------ LISTED ENTRIES ------
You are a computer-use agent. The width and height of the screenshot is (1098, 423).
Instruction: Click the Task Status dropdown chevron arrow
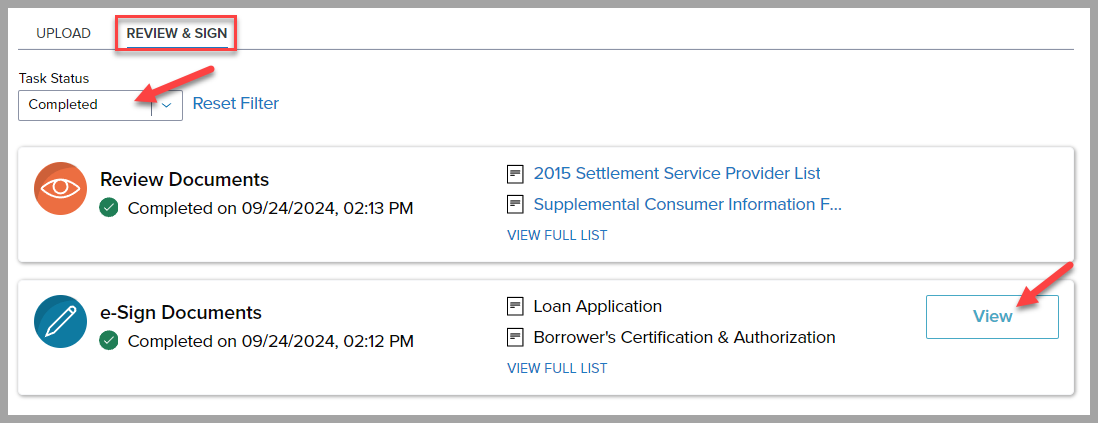167,104
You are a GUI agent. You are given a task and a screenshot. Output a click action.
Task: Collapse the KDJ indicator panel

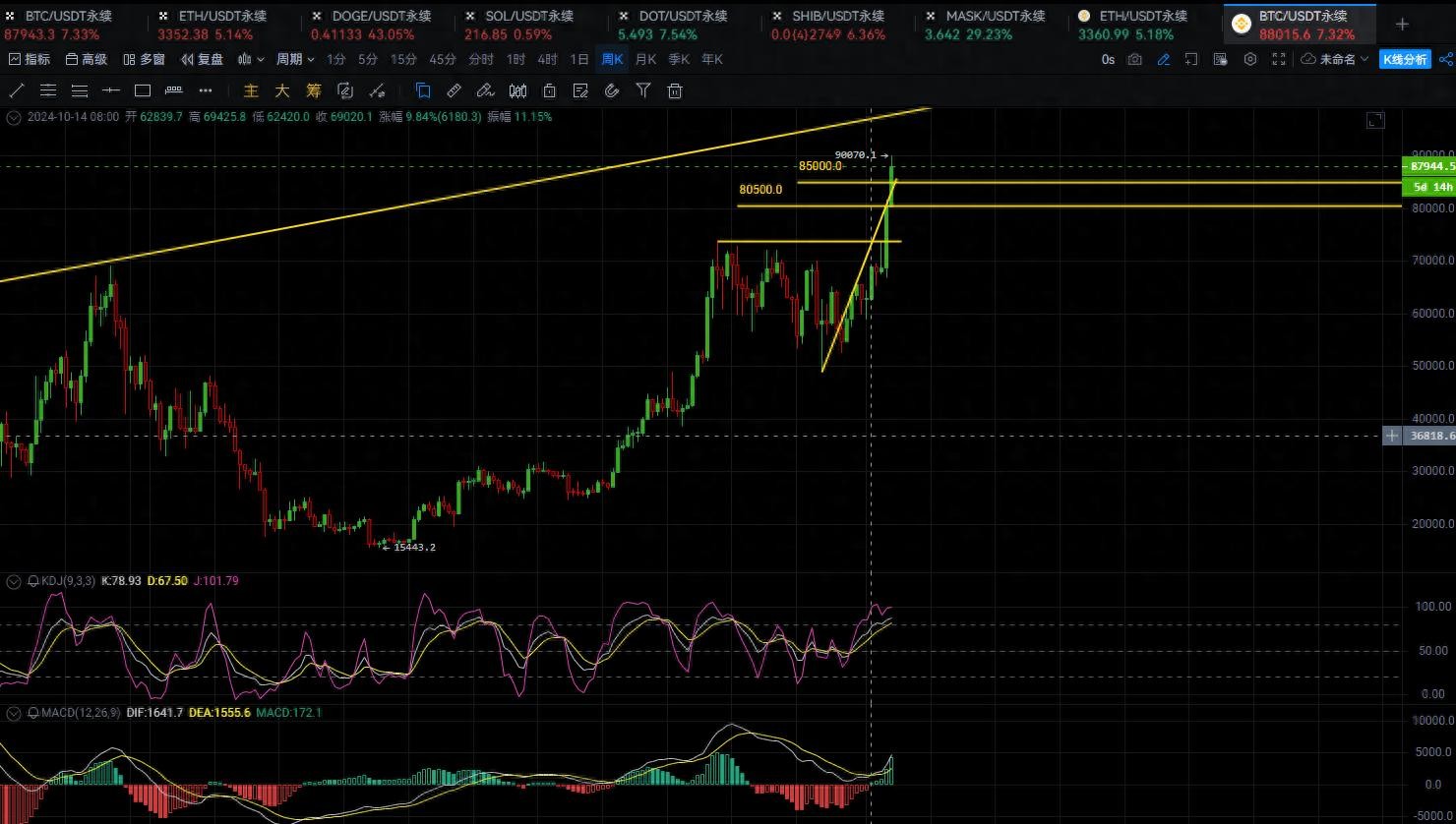point(14,582)
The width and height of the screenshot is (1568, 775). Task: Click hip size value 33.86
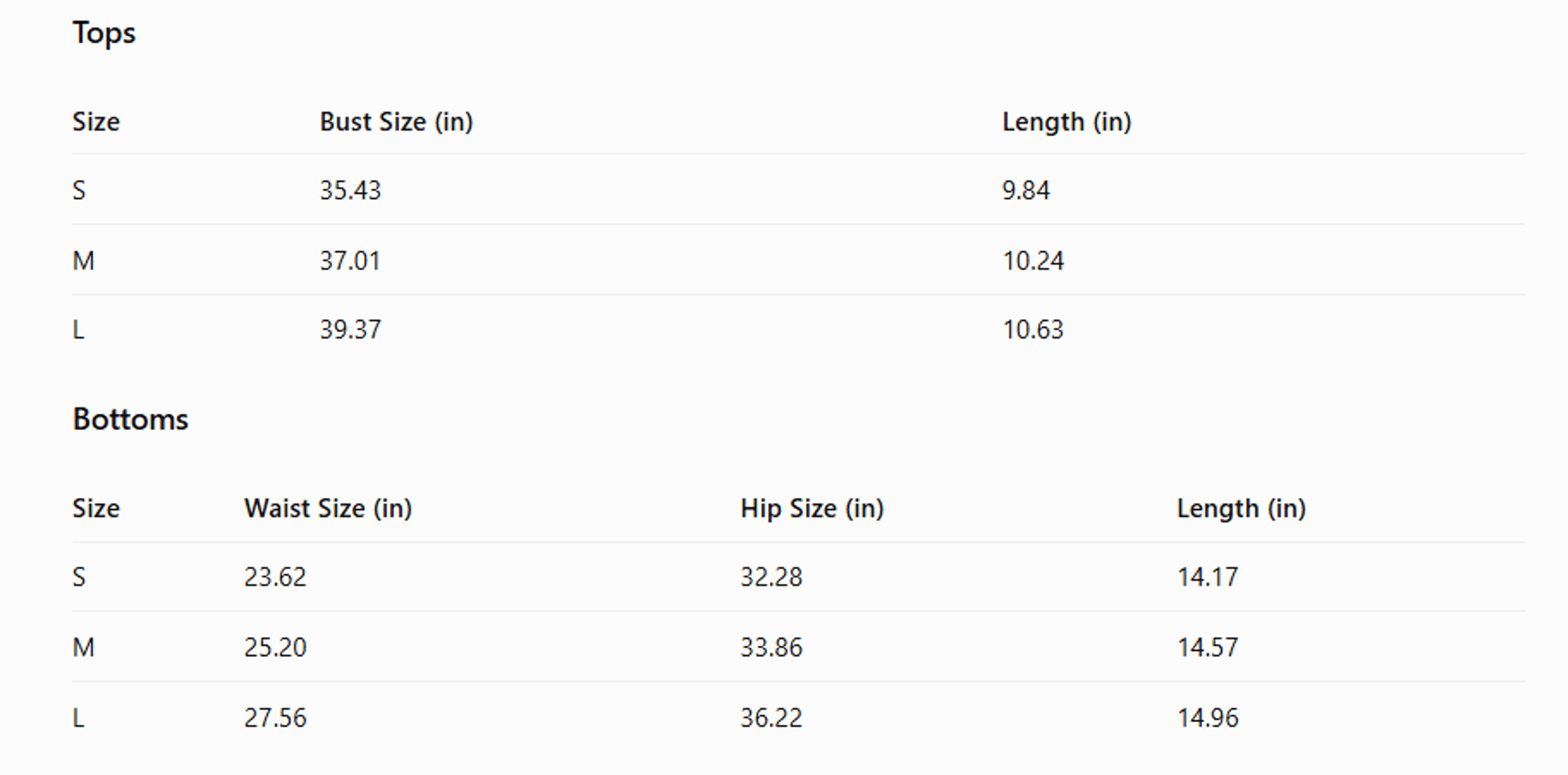pos(771,648)
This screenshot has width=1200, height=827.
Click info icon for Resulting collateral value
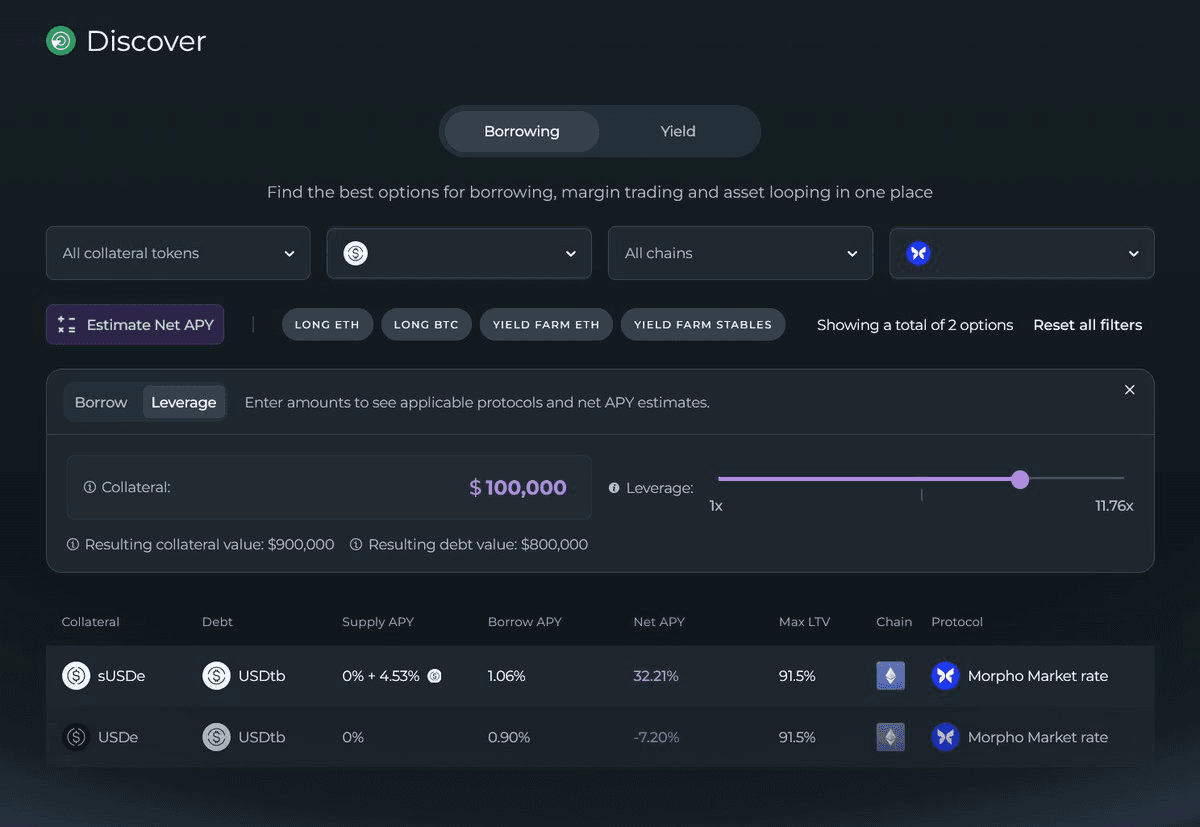73,545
------
### ASSIGNMENT:
Across the data, pull every line containing the string "agent".

### ANSWER FOR THIS EXERCISE:
You are a computer-use agent. The width and height of the screenshot is (1098, 423).
You are a GUI agent. You are given a task and a screenshot. Output a click action.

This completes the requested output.